Hoy León baja el volumen. No es un silencio total, aún respira, solo que más despacio. Crisantemos a la entrada, una radio vieja en un bar cercano, pasos que buscan un nombre.
—¿Te dejo aquí las flores, mamá?— dice una voz pequeña, aprendiendo a hablar con los muertos.
—Ponlas derechas, que le gustaba el orden— responde un hombre, midiendo con la vista el mármol como quien coloca un cuadro en el salón de su casa.
Este sábado León huele a cera templada, a tierra mojada, a recuerdos felices. La luz de noviembre entra velada y hace brillar los bronces: 1938, 1975, 2002. Una mujer acaricia letras gastadas. No llora, recita listas: el pan, la cita del médico del miércoles, “y que te sigo contando todo, como siempre”. Dos hermanas discuten si la foto era de cuando el abuelo aún llevaba sombrero. Ganan las dos: lo recuerdan distinto, y las dos tienen razón.
Pasa un grupito con escobas y chalecos, el ruido del cepillo en la piedra parece lluvia fina. Un niño cuenta ángeles: “uno, dos, tres…”. A lo lejos, las campanas que llaman a misa abren hueco entre las conversaciones. La gente se acomoda al borde de las lápidas como quien toma asiento a mitad de película. Una anciana, antes de irse, endereza la vela del vecino: “Para que le dure más”. El gesto es pequeño y a la vez enorme.

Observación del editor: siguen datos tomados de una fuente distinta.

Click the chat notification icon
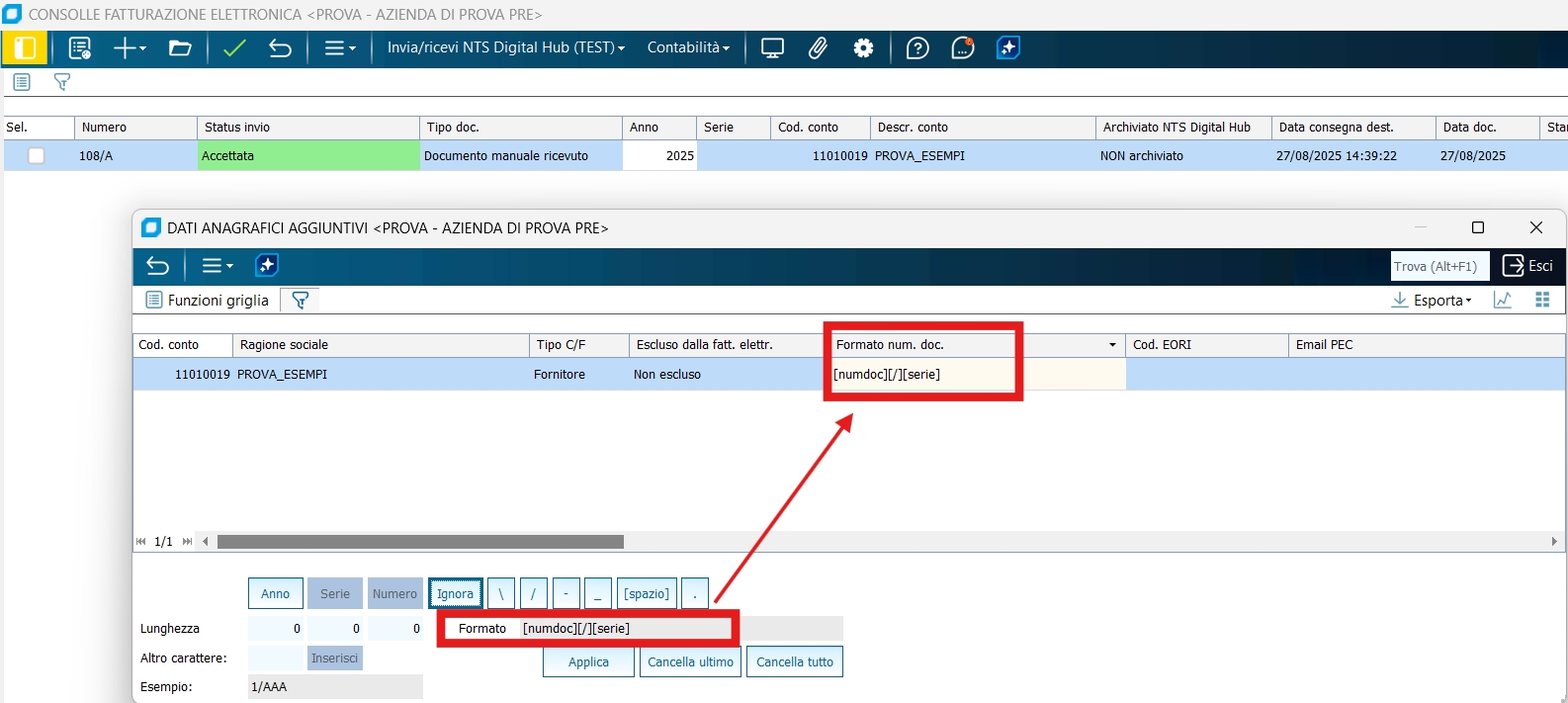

Cuando el sol empiece a caer, el viento enfriará los dedos y las bolsas de plástico sonarán como las olas del mar. A esa hora, ya casi nadie corre. Se camina despacio, con ese pudor de los días solemnes. Y al salir, un reflejo fugaz en la chapa de un coche, una silueta que se mueve por el rabillo del ojo. Algo o alguien en el aire como diciendo adiós o aún hola. Y el ruido de la ciudad vuelve, pero mucho más bajo, como si alguien hubiera aprendido a hablar en voz baja.